» **Document section**:
Notice that this plot has higher values at the edges of the data.

The reason is that the simple method above only evaluates the kernel for the x points present in the data. Therefore, at the left and right edges, this method is only applying half a Gaussian to the data. On the left it is applying the right half of the Gaussian, and on the right it is applying the left half of the Gaussian. Notice too that this simple method always makes the kernel sum to zero, so, when smoothing the points at the edges, with the half kernel, the remaining points get more weight.

This is one technique for dealing with the edges called *truncating the
kernel*.

Convolution, by default, does not truncate the kernel, but assumes that
data outside the x points we have are all zero. This is called *zero
padding*. Using zero padding, the points towards the edge get pulled
down towards zero because they are part-made of the result of taking the
product of zero with the kernel values.

When we do spatial smoothing, this can be a significant problem. For example, imagine smoothing close to the bottom (inferior) edge of a brain image, where the edge voxels are likely to have brain signal. If we use zero padding then the values near the edge will get pulled towards zero causing a strong signal change from smoothing.

In this case we might prefer some other method of dealing with the data
off the edge of the image, for example by assuming the signal is a
flipped version of the signal going towards the edge. See the
description of the `mode`

argument in the docstring for
`scipy.ndimage.gaussian_filter`

for some other options.

» **Given exercise 1**: Translate this sentence from the passage on edge handling into Spanish: "Therefore, at the left and right edges, this method is only applying half a Gaussian to the data."
» **Given exercise 2**: Please repeat the passage on edge handling word for word, from "Notice that this" to "get more weight.".
None of the data is needed here.

» **Collected data**:

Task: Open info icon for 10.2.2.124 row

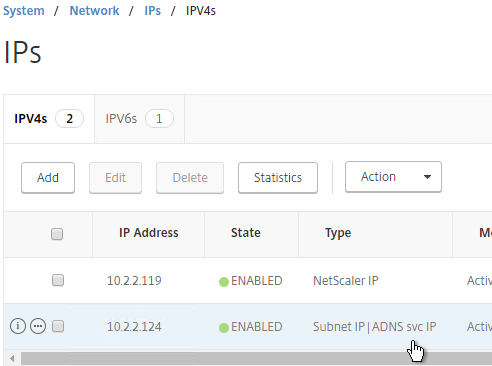Action: pos(18,326)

» **Problem solution 1**: Por lo tanto, en los bordes izquierdo y derecho, este método solo aplica media gaussiana a los datos.

» **Problem solution 2**:
Notice that this plot has higher values at the edges of the data.

The reason is that the simple method above only evaluates the kernel for the x points present in the data. Therefore, at the left and right edges, this method is only applying half a Gaussian to the data. On the left it is applying the right half of the Gaussian, and on the right it is applying the left half of the Gaussian. Notice too that this simple method always makes the kernel sum to zero, so, when smoothing the points at the edges, with the half kernel, the remaining points get more weight.